+++ EXTRAIT DE PAGE +++

29.9.08

RQ2SE

Je m'appelle Alfie. Je suis le côté obscur de la sale merde.

Jay-Jay, on ne s'épargne rien? On se dit tout? On instaure le malaise, la sincérité à la limite de l'inadmissible? On met à nu ce que personne ne veut jamais voir?

La mère de S. est morte, je l'ai appris hier. Je lui envoyé un message pour lui apporter mon soutien, j'ai même pensé à elle avant de m'endormir. Ce matin, je suis allé travailler, S. ne m'a pas répondu. En rentrant chez moi, j'ai songé à l'appeler. Mais qu'allais-je bien pouvoir lui dire? Tant pis, j'ai saisi le téléphone, son nom dans le répertoire. Puis juste avant les sonneries, j'ai raccroché. Je venais de comprendre.

S., je l'avais embrassée quelques fois, pour sa blondeur, ses yeux bleus, sa taille fine. Je culpabilisais, parce que Céline, toujours. Puis, forcément, j'avais craqué : une nuit ensemble chez moi, juste avant de changer les draps et les taies d'oreiller, de traquer les longs cheveux blonds, de ne plus la revoir. Quelques messages en souvenir, vagues promesses d'autres fois.

Puis cet événement terrible et me voilà qui raccroche. Qui comprend que si j'ai voulu l'appeler, c'était pour me masser le torse plutôt qu'autre chose, pour jouer les héros, pour me montrer une fois de plus sous un jour à faire l'unanimité, pour la serrer dans mes bras tel un bellâtre, la prendre en levrette en lui disant que tout ira bien.

Sale merde. C'est plus fort que toi.

Enfin, alors que je ne m'y attendais plus, je reçois un message de S. Elle me remercie de mon attention de la veille. Alors je pense à elle, à ce par quoi elle passe. Plusieurs minutes à contempler le mur blanc de ma chambre. Je lui renvoie un message. Que je ne commente pas, cette fois. Et je comprends pourquoi ce site ne s'appelle pas Rien Que Deux Sales Enculés.

Un peu de sincérité cuisinée de rhétorique, c'est parfois troublant d'être une sale merde, n'est-ce pas, Jay-Jay?

+++ EXTRAIT DES DONNÉES +++

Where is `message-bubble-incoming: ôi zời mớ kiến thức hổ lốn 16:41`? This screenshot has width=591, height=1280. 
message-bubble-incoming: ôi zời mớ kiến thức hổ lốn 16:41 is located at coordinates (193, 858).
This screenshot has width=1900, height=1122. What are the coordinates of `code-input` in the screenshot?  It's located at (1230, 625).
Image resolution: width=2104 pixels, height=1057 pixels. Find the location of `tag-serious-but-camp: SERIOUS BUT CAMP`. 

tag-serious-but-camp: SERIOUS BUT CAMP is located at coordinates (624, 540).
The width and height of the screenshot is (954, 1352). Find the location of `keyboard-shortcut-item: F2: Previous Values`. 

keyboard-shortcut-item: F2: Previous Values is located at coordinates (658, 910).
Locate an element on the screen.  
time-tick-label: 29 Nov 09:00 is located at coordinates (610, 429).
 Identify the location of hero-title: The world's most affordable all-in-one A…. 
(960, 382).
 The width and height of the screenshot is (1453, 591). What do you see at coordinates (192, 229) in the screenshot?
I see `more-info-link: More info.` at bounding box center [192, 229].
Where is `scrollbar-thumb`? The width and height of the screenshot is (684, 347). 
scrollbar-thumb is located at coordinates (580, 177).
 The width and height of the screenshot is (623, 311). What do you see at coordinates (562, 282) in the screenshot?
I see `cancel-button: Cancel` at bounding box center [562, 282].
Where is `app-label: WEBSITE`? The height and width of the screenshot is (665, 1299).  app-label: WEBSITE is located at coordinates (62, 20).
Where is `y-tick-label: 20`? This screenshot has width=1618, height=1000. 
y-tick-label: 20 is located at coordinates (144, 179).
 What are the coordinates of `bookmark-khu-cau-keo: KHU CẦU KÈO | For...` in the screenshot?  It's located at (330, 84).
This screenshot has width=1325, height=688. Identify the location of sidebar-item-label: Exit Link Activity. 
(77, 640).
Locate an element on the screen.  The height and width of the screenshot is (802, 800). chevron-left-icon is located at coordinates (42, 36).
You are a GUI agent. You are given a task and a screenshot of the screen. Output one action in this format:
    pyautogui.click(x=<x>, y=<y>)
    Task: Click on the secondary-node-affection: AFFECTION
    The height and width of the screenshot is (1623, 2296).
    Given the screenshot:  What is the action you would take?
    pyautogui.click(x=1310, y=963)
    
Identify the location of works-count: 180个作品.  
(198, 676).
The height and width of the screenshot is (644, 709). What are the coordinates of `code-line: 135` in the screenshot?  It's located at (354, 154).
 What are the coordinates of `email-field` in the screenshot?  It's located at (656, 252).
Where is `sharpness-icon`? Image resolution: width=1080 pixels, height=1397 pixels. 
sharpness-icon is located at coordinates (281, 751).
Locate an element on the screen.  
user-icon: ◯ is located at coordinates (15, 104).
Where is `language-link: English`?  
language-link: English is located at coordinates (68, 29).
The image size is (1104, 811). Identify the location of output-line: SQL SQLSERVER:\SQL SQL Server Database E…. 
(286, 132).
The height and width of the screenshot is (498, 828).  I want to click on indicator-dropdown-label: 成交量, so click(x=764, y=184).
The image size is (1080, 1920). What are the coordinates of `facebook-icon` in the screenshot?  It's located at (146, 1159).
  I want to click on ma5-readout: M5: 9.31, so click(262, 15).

+++

Renvoyez tel quel le passage de l'extrait de page qui va de "Puis cet événement" à "tout ira bien.", ces deux bornes comprises.

Puis cet événement terrible et me voilà qui raccroche. Qui comprend que si j'ai voulu l'appeler, c'était pour me masser le torse plutôt qu'autre chose, pour jouer les héros, pour me montrer une fois de plus sous un jour à faire l'unanimité, pour la serrer dans mes bras tel un bellâtre, la prendre en levrette en lui disant que tout ira bien.